Enhanced differentiation of intraepithelial lymphocytes in the intestine of polymeric immunoglobulin receptor-deficient mice.

ABSTRACT

To clarify the effect of secretory IgA (sIgA) deficiency on gut homeostasis, we examined intraepithelial lymphocytes (IELs) in the small intestine (SI) of polymeric immunoglobulin receptor-deficient (pIgR(-/-) ) mice. The pIgR(-/-) mice exhibited the accumulation of CD8αß(+) T-cell receptor (TCR)-αß(+) IELs (CD8αß(+) αß-IELs) after weaning, but no increase of CD8αß(+) γδ-IELs was detected in pIgR(-/-) TCR-ß(-/-) mice compared with pIgR(+/+) TCR-ß(-/-) mice.

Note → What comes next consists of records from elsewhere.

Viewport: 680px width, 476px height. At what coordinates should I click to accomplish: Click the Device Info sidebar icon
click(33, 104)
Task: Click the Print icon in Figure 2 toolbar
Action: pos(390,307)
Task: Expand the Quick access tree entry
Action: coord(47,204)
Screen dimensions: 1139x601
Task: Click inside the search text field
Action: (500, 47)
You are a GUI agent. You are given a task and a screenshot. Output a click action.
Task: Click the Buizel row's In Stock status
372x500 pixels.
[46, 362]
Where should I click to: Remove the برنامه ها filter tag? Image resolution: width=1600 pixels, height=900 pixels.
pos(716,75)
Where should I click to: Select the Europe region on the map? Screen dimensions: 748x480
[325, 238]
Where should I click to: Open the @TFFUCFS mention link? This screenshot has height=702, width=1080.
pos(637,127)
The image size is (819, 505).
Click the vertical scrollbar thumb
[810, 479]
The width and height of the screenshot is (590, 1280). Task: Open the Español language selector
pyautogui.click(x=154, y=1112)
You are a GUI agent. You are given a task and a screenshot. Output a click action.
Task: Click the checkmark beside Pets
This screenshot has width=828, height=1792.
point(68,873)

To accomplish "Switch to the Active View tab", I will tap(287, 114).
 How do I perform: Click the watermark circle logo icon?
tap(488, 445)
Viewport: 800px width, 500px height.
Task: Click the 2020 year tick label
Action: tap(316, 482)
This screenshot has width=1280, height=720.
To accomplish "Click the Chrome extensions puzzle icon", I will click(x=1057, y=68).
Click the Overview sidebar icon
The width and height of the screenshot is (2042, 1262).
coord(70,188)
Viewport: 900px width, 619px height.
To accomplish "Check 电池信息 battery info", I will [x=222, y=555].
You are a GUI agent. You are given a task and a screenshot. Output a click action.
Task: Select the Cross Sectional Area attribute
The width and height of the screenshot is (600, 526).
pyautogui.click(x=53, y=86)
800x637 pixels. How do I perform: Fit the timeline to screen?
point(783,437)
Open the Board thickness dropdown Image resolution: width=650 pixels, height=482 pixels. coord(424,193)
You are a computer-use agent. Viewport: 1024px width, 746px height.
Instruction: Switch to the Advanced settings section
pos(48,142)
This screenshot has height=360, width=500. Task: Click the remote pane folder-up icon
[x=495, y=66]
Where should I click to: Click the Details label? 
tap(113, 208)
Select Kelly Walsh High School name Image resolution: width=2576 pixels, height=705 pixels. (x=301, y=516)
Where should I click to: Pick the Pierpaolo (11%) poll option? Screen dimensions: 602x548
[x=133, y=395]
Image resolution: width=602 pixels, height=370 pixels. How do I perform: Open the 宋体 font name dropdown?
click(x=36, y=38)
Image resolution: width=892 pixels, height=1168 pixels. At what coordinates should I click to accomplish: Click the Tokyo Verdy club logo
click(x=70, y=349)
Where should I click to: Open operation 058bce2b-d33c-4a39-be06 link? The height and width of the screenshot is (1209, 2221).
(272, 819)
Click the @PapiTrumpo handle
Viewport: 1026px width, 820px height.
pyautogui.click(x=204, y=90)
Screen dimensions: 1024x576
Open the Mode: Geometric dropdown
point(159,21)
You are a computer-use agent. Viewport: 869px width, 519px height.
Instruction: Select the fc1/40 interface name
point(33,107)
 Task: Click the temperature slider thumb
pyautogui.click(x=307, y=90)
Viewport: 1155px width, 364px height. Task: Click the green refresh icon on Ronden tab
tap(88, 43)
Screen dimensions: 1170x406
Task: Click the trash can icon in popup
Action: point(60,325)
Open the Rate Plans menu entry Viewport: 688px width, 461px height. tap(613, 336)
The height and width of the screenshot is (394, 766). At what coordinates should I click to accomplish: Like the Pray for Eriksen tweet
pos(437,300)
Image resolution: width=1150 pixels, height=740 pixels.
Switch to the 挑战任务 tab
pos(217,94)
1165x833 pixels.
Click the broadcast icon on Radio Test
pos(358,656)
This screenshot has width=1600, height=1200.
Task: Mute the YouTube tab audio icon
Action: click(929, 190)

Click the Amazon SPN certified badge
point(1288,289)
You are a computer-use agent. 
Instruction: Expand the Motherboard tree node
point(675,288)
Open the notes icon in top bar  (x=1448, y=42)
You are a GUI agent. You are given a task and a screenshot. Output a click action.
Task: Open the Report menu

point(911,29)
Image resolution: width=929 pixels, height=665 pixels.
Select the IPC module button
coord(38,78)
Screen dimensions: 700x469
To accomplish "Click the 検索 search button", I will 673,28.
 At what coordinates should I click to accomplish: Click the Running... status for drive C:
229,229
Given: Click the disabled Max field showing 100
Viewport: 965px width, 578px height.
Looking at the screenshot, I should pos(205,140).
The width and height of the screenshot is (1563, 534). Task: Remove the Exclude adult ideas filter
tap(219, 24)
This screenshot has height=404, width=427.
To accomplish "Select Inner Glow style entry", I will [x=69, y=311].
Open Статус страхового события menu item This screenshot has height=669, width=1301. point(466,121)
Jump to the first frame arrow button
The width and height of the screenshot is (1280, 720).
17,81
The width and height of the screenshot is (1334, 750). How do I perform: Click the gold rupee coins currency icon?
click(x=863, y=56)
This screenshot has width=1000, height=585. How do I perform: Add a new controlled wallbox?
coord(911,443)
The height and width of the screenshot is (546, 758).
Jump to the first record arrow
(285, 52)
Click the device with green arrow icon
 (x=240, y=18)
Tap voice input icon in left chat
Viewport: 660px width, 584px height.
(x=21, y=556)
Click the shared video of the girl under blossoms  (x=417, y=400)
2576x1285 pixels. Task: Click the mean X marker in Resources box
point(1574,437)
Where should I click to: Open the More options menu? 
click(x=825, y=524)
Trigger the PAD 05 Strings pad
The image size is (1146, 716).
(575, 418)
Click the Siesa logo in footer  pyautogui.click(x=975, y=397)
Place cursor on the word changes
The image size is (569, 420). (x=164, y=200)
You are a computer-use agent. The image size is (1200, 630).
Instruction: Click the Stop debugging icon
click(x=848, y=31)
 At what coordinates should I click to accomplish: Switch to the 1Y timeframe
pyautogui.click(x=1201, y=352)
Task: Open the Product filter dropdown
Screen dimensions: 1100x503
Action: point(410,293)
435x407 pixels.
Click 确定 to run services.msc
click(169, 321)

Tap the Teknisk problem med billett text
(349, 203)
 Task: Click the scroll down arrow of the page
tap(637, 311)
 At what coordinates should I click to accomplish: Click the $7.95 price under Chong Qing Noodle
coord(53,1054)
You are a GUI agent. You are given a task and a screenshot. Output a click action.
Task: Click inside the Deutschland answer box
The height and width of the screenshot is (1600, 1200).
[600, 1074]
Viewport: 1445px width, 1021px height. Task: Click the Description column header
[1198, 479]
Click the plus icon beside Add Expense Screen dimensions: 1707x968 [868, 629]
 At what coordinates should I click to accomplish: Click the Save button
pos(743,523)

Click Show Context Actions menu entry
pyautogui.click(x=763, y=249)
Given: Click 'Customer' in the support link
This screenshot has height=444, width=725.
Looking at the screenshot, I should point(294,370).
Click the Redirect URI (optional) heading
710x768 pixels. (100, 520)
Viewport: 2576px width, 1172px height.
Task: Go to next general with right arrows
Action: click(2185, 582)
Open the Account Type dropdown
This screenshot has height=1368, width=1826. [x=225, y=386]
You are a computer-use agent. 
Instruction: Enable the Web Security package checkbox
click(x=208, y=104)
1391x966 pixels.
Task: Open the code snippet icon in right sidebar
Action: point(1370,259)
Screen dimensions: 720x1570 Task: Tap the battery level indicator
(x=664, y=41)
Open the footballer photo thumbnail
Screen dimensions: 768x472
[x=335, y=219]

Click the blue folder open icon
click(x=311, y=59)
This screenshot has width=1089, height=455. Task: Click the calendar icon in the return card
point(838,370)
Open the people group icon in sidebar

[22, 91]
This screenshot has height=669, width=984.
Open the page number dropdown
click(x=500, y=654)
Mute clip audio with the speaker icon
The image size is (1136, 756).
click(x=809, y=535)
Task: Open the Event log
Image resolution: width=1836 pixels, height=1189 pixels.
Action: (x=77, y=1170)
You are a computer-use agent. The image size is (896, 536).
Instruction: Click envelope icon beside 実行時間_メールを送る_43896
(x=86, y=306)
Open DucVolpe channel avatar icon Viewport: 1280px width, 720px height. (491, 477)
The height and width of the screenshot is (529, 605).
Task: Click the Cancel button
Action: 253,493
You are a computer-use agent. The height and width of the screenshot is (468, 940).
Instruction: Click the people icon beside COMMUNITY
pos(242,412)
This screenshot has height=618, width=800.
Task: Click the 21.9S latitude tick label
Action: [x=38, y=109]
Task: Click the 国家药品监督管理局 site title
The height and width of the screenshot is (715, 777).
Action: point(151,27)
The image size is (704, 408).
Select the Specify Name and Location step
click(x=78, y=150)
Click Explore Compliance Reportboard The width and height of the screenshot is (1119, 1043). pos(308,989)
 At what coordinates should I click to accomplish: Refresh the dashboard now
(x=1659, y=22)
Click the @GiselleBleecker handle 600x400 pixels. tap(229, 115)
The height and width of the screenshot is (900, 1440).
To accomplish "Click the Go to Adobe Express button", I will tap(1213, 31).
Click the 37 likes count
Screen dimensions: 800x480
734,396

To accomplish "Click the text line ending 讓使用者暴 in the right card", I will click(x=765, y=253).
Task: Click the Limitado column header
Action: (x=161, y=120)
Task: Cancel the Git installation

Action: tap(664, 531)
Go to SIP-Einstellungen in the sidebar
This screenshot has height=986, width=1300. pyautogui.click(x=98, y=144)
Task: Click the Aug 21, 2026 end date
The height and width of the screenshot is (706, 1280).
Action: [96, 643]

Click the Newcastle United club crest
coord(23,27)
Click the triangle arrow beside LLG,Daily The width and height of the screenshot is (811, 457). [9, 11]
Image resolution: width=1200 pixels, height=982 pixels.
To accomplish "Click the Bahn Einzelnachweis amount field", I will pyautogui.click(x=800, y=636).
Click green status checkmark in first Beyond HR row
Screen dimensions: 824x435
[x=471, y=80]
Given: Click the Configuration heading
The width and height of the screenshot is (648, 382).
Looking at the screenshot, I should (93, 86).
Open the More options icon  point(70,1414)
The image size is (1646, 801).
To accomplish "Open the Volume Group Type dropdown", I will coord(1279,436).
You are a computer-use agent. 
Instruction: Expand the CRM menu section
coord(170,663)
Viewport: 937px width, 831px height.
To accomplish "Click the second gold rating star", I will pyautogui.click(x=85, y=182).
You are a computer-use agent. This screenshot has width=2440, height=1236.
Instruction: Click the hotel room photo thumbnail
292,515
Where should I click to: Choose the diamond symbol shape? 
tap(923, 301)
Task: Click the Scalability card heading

When 5-bromo-2'-deoxyuridine (BrdU) was given for 14 days, the proportion of BrdU-labelled cells in SI-IELs was not different between pIgR(+/+) mice and pIgR(-/-) mice. However, the proportion of BrdU-labelled CD8αß(+) -IELs became higher in pIgR(-/-) mice than pIgR(+/+) mice 10 days after discontinuing BrdU-labelling. Intravenously transferred splenic T cells migrated into the intraepithelial compartments of pIgR(+/+) TCR-ß(-/-) mice and pIgR(-/-) TCR-ß(-/-) mice to a similar extent. In contrast, in the case of injection of immature bone marrow cells, CD8αß(+) αß-IELs increased much more in the SI of pIgR(-/-) TCR-ß(-/-) mice than pIgR(+/+) TCR-ß(-/-) mice 8 weeks after the transfer. αß-IELs from pIgR(-/-) mice could produce more interferon-γ and interleukin-17 than those of pIgR(+/+) mice, and intestinal permeability tended to increase in the SI of pIgR(-/-) mice with aging. Taken together, these results indicate that activated CD8αß(+) αß-IELs preferentially accumulate in pIgR(-/-) mice through the enhanced differentiation of immature haematopoietic precursor cells, which may subsequently result in the disruption of epithelial integrity.